Halfords donate bike to Edinburgh A&E nurse after hers was stolen before 12 hour shift
An A&E nurse who had her bike and lock stolen from her flat’s stairwell before she started a 12 hour shift at the Royal Infirmary has received a new bike.
At the beginning of February, Hannah Shenton was set to leave for work on a Monday morning when she discovered her bike, which was her main mode of transport to her job, had been stolen.
An appeal to find her bike, which she had named Black Panther, was shared hundreds of times on Facebook, but police had told Hannah that the bike, which was worth around £800, was unlikely to be recovered.
However, after a friend of Hannah’s told Halfords her story, the retailer offered to replace her bike free of charge - which she has named Black Panther 2.0.
Hannah said: “I decided to get a new bike last year at the start of lockdown. Cycling to me is a nice way to spend a few hours outside.
“I also use my bike to commute, I work in the Edinburgh Royal Infirmary as a nurse and find headspace in a cycle.

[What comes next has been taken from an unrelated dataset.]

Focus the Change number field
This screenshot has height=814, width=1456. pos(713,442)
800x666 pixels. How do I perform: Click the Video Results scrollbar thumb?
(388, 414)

“When I went to get my bike one morning to find it had been stolen, I was absolutely heartbroken.
“I’d become attached to the bike throughout lockdown and to find someone had taken it from my stairwell was devastating.
“I reactivated Facebook in a plea to get my bike back, and was absolutely overwhelmed with the response.
“Hundreds of people messaged me offering to help and shared the post. Halfords contacted me offering a new bike after my friend Scott had messaged them explaining what had happened.
“Although bike theft is truly awful, I am so happy and warmed by the response and all the good which has shined through.
“Thank you Halfords for bringing Black Panther 2.0 to me.”
Sarah Filippardos, head of cycling at Halfords said: “It’s the right thing to do. As soon as we heard of Hannah’s story we put the wheels in motion and coordinated for her to get a replacement of her much loved Black Panther.
“We’re trying to do our bit for all the NHS and emergency workers and other unsung heroes across the community who seem to becoming an easy target for unscrupulous thieves. Thefts like this can be incredibly disruptive, especially at such a critical time when it can leave many frontline workers without a vital mode of transport. Fortunately there is widespread support from the public and companies doing their bit to keep emergency workers on the road.
“We’d recommend that if you have a bike, then photograph it, capture the frame number and any unique features it has, to help you, the public and the police identify it if it does get stolen.”